─── Supplied text
The United Arab Emirates, formerly known as Trucial States, first issued revenue stamps in 1948 and continues to do so to this day. In addition, the emirates of Abu Dhabi and Dubai also had their own separate revenue issues.

==Trucial States==
Prior to independence, the UAE was known as the Trucial States. Until 1947 they were administered as a part of British India, and they used Indian revenues. However, following India's independence they were administered by Britain, using Indian currency. The first revenue issue was in 1948, and it consisted of British King George V or King George VI keytypes appropriated COURT FEE and the value in annas or rupees at the bottom. Similar issues with values in naye paise or later paise were printed using keytypes of King George VI and Queen Elizabeth II. However, there are no recorded examples of these, and only values from the first issue are known to exist.
──────
→ Work instruction 1: According to the text about United Arab Emirates revenue stamps, in what year were revenue stamps first issued?
→ Work instruction 2: Rewrite the text about United Arab Emirates revenue stamps from "The United Arab" up to and including "separate revenue issues.", swapping "revenue stamps" for "tax stamps".
─── Given data
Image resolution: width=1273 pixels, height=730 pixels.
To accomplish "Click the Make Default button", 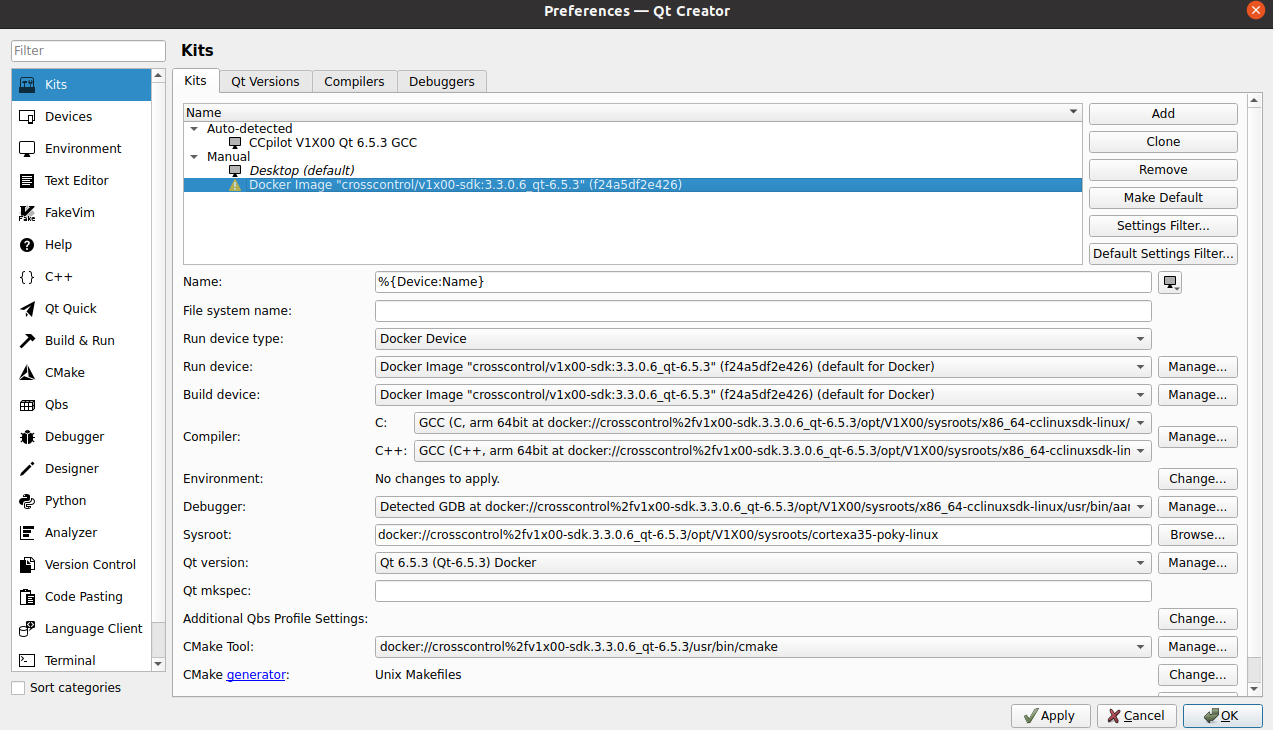I will tap(1162, 198).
──────
→ Response area 1: 1948

→ Response area 2:
The United Arab Emirates, formerly known as Trucial States, first issued tax stamps in 1948 and continues to do so to this day. In addition, the emirates of Abu Dhabi and Dubai also had their own separate revenue issues.